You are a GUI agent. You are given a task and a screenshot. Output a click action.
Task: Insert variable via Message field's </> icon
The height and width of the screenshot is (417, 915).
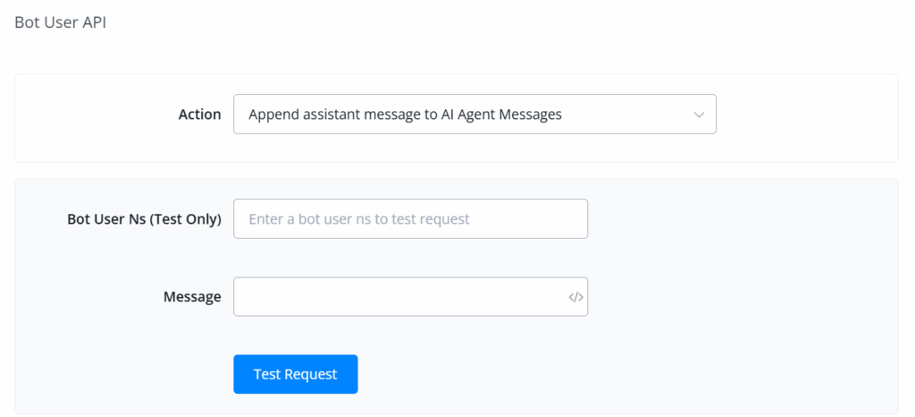(575, 297)
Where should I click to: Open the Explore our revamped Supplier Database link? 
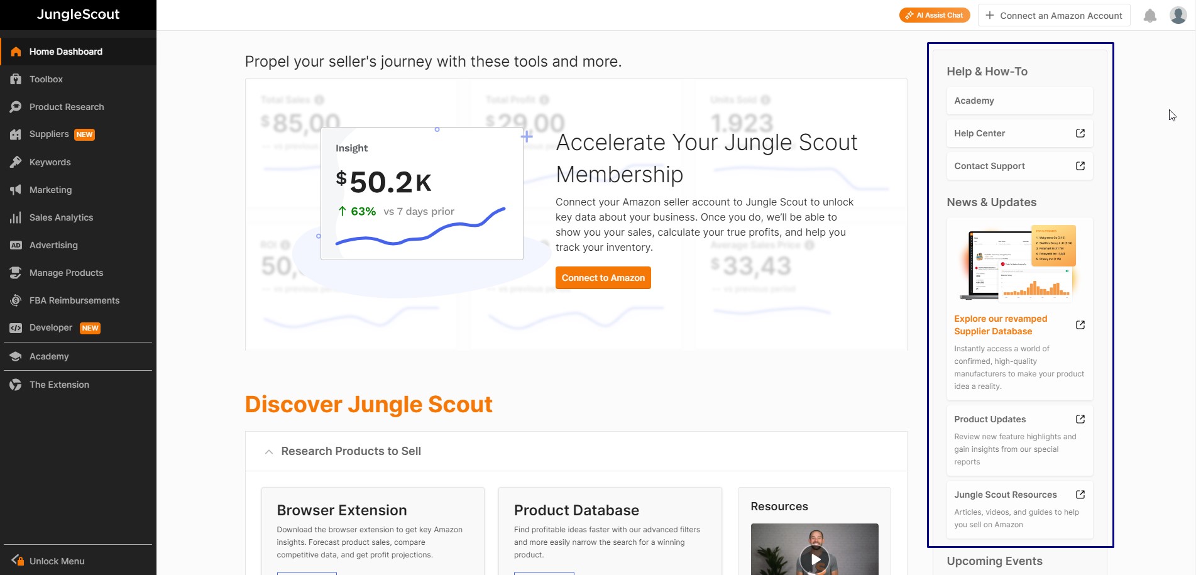1000,325
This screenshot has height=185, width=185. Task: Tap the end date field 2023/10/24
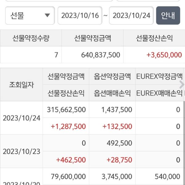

What the exercise asks:
Write out every line of the entries above again, requests included, multiplying each coordinate in the answers by 0.8 and rounding to whole numbers, with halves rounded up. Leave the pictures out of your answer.

Full solution:
You are a GUI agent. You are given a task and a screenshot. Output a click action.
Task: Insert variable via Message field's </> icon
The height and width of the screenshot is (417, 915).
(460, 238)
Where should I click to: Open the Explore our revamped Supplier Database link? 
800,260
This screenshot has height=185, width=185. Task: Tap the end date field 2023/10/24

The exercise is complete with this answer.